In a speech in Washington on March 17 Clinton said of the
Bosnia trip: "I remember landing under sniper fire. There was
supposed to be some kind of greeting ceremony at the airport,
but instead we just ran with our heads down to get into the
vehicles to get to our base."
 

She also told CNN last week: "There was no greeting
ceremony and we were basically told to run to our cars. Now
that is what happened."
 

Turning to a subject that has dogged Obama, Clinton said
she would not have remained a member of his Chicago church
where the pastor, Rev. Jeremiah Wright, made inflammatory
comments about racism and the September 11, 2001 attacks.
 

"We don't have a choice when it comes to our relatives.

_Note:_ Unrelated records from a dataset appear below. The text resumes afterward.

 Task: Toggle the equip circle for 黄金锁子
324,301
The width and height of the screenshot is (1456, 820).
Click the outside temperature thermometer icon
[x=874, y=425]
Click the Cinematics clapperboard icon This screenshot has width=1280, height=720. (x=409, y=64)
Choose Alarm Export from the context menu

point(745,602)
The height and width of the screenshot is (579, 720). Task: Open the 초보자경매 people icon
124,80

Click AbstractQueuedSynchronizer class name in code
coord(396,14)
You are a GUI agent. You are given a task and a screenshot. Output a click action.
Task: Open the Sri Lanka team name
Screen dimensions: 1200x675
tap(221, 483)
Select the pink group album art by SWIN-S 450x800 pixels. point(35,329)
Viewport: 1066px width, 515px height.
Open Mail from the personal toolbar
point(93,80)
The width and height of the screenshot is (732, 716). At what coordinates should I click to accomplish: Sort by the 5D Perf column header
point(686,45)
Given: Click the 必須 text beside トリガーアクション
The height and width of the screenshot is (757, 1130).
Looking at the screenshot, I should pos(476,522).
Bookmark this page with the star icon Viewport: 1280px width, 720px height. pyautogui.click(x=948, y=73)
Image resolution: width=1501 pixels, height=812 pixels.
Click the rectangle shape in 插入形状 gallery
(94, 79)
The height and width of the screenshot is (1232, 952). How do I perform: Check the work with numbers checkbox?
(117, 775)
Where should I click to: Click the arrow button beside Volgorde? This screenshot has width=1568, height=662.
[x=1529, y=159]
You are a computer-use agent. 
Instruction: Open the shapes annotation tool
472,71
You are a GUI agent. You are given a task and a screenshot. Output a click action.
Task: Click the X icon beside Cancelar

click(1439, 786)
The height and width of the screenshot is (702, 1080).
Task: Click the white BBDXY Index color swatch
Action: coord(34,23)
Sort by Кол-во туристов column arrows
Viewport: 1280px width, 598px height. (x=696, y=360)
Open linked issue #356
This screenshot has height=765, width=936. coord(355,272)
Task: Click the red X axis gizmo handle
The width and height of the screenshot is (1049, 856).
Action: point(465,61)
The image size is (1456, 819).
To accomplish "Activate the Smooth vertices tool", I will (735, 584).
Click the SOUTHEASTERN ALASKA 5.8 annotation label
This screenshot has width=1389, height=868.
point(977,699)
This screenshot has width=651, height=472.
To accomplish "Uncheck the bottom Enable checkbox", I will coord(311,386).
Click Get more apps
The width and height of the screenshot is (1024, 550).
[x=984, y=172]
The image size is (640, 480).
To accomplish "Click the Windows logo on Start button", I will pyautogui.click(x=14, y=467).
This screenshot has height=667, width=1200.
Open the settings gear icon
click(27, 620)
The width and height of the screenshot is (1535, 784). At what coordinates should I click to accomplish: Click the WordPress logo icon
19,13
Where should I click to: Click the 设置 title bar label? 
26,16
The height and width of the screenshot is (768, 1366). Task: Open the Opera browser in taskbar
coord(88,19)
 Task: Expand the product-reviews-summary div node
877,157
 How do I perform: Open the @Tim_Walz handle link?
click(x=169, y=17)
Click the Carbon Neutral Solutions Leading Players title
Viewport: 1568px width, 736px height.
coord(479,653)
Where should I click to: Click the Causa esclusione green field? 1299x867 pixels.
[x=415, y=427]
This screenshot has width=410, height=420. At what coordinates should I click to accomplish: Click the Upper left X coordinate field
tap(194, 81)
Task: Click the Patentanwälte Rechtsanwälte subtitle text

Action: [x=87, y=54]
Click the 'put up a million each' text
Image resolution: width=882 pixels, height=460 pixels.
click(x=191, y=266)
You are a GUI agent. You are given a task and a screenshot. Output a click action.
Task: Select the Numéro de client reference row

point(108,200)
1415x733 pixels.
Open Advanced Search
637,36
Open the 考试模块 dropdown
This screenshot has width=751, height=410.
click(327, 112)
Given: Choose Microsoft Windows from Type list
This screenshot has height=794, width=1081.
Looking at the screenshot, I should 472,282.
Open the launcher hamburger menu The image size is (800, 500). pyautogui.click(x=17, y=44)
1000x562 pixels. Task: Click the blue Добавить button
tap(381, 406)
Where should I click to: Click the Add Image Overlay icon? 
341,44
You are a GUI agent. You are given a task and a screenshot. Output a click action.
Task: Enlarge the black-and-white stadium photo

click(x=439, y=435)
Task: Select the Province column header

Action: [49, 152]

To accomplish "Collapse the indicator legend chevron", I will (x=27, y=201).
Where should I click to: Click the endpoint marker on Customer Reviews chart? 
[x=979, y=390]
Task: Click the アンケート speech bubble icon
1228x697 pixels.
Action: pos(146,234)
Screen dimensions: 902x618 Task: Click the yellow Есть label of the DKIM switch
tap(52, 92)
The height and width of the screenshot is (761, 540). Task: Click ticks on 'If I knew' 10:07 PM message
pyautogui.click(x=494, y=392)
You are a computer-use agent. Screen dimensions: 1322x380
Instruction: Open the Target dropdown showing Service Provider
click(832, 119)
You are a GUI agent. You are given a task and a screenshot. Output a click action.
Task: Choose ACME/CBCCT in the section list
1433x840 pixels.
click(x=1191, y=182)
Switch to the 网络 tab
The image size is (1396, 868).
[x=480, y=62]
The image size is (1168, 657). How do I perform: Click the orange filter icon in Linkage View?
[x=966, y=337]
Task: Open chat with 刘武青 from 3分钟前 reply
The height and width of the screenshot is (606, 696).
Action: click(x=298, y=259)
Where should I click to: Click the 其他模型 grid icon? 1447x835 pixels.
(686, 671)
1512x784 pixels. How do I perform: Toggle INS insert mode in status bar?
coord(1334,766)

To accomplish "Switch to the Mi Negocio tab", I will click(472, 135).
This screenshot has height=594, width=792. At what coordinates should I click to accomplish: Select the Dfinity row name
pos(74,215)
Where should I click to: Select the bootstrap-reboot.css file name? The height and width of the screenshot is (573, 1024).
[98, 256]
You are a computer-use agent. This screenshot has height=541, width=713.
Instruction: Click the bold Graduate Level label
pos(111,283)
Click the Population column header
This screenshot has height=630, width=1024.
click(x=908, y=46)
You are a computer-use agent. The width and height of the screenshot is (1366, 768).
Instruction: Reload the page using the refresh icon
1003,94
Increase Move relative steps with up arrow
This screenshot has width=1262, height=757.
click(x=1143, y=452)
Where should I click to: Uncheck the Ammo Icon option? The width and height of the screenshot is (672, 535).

We
have a choice when it comes to our pastors and the churches we
attend," she said. "Given all we have heard and seen, he would
not have been my pastor."
 

Clinton had previously deflected questions about the topic,
saying they should be posed to Obama, who gave an emotional
speech last week rejecting Wright's remarks and urging
Americans to move past their "racial stalemate."
 

A spokesman for Obama, a senator from Illinois, said
Clinton was simply trying to change the subject from the Bosnia
story.
 

"After originally refusing to play politics with this
issue, it's disappointing to see Hillary Clinton's campaign
sink to this low in a transparent effort to distract attention
away from the story she made up about dodging sniper fire in
Bosnia," spokesman Bill Burton said in a statement.
 

"The truth is, Barack Obama has already spoken out against
his pastor's offensive comments and addressed the issue of race
in America with a deeply personal and uncommonly honest
speech."
 

Wright, who retired recently, has railed that the Sept. 11
attacks were retribution for aggressive U.S. foreign policy,
called the  government the source of the AIDS virus and
expressed anger over what he called racist America.